The validity of COVID-19 fines issued across NSW will be called into question in a court case that has the potential to invalidate millions of dollars worth of penalty notices issued during the state’s lockdowns.
In a case filed in the NSW Supreme Court this week, three people who received fines ranging from $1000 to $3000 during the 2021 lockdown are seeking for the fines and their enforcement orders to be declared invalid, and an order that any money they paid be refunded.
Rohan Pank, pictured with senior solicitor Samantha Lee from the Redfern Legal Centre, was issued a $1000 fine.
The administrative law case, brought against the NSW police commissioner and the Commissioner of Fines Administration, will attempt to set a precedent that may result in thousands of fines being withdrawn.
Samantha Lee, senior police accountability solicitor at the Redfern Legal Centre – who is representing the three plaintiffs – said it’s “a big case”.
“We’re talking around 45,000 fines, and most of the fines were issued to those in lower socioeconomic areas, and also First Nations people,” Lee said. “For us this is about them, and trying to get some kind of justice which they haven’t got through the review system.”
The plaintiffs will argue that their fines are not valid because the penalty notices do not provide enough detail, as required under the Fines Act.

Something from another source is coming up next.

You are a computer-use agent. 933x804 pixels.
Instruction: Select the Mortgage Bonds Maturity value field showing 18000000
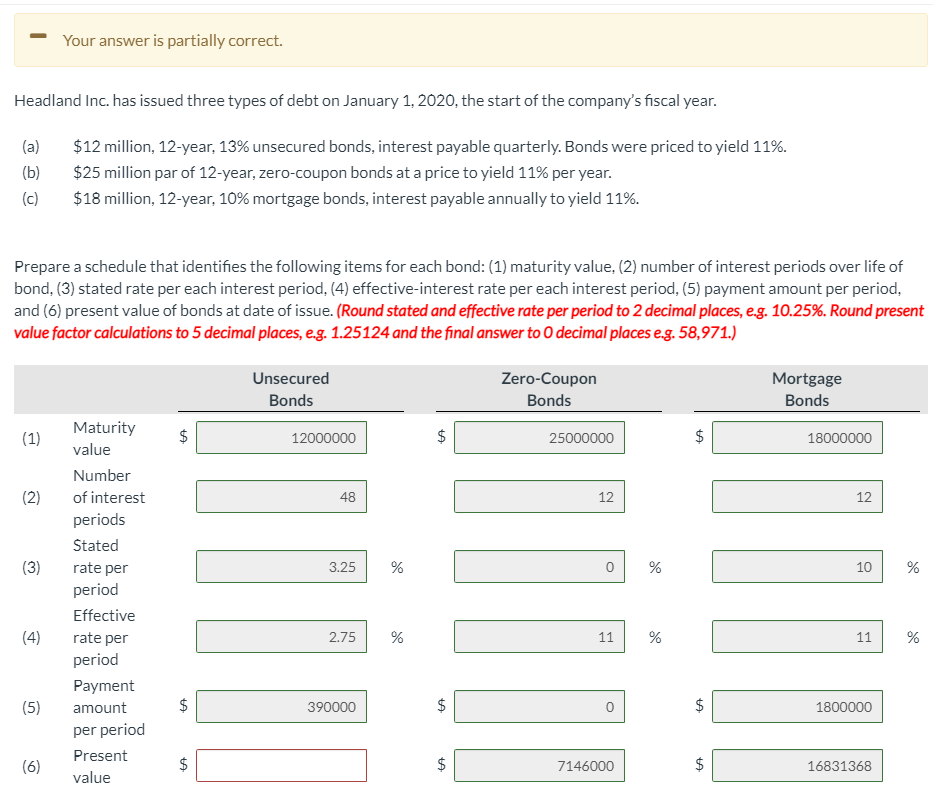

Two of the fines are for breaching “section 7/8/9”, while one is for breaching a gathering restriction.
Lee said the descriptions on the fines were so broad that they could apply to hundreds of clauses in the ten public health orders that were in place at the time. This made it difficult, if not impossible, to challenge the fine in a criminal court.
Rohan Pank, 30, was sitting on a hill in Sydney Park with his girlfriend on the afternoon of August 7, 2021 when the pair were approached by four police officers who said they would be issued fines because they were not actively exercising.

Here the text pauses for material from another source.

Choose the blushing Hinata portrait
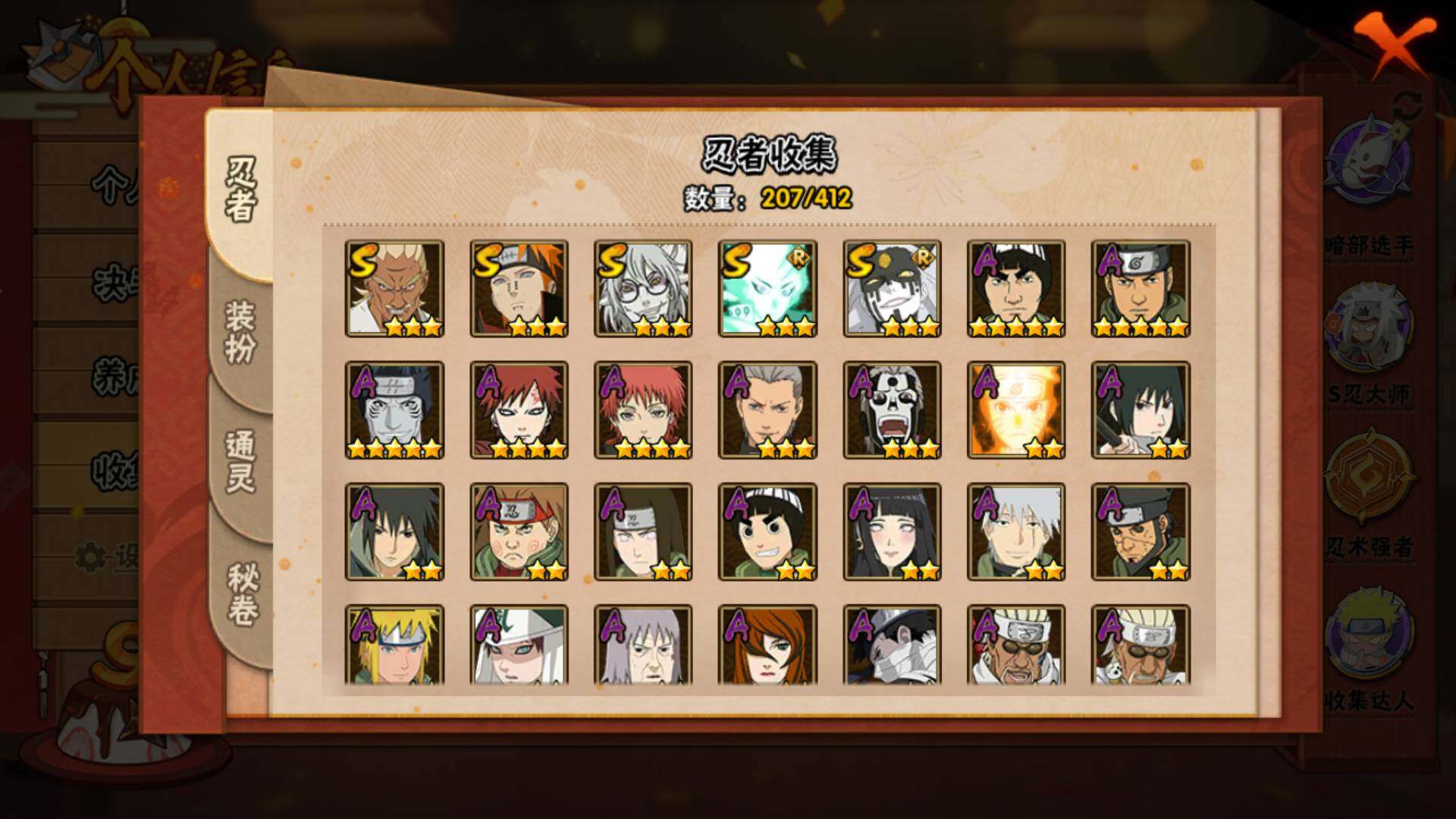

He later received a $1000 fine in the mail for “Fail to comply with noticed direction in relation to section 7/8/9 - COVID-19”, despite the state government clarifying that sitting in a park was a permissible form of outdoor recreation.
The same month, former police commissioner Mick Fuller had told officers he would not hold them to account for wrongly issuing infringements.

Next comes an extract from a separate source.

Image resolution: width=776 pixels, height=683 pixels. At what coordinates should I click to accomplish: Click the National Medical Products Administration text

Pank challenged the fine twice, in September 2021 and May 2022, but Revenue NSW rejected both appeals and told him the fine stands. In its first refusal, the agency said Pank had been advised by police that he should not be away from his home without a reasonable excuse.
In the second refusal, it was claimed that Pank breached the public health order because he crossed into the City of Sydney local government area from the Inner West, despite living less than a kilometre from the park.
At the time, the public health orders allowed outdoor recreation to be pursued within ten kilometres of a person’s home, regardless of if that crossed into another local government area.
Pank said he felt annoyed and angry to receive the fine and hoped that, by being a plaintiff in the case, he would help those in a worse position than himself who weren’t able to pay their fine.
He said he has been issued with an enforcement order and is now facing having his driver’s licence cancelled, his wages garnished, or his possessions repossessed.
“It’s all quite scary,” he said. “I don’t think it’s fair.”
The majority of fines were issued in August and September 2021, meaning they are now up to the enforcement stage.
More than 9500 people have already paid fines issued between July 2020 and April 2022, totalling $8.4 million. Thousands of people requested a review, with Revenue NSW withdrawing the penalty in 12.6 per cent of cases.
Between July and October last year, residents of Mount Druitt in Sydney’s west were hit with the highest number of COVID-19 fines in the state, with 1471 penalty notices costing $1,349,380.
They were closely followed by Liverpool, with 1,238 fines attracting penalties of $1,123,080, and Blacktown, with 798 fines worth $729,700.
According to statistics released under a Government Information (Public Access) request, 2844 COVID fines were issued to children between July 1 and November 10 last year, the majority for “not comply with noticed direction re section 7/8/9, COVID-19”.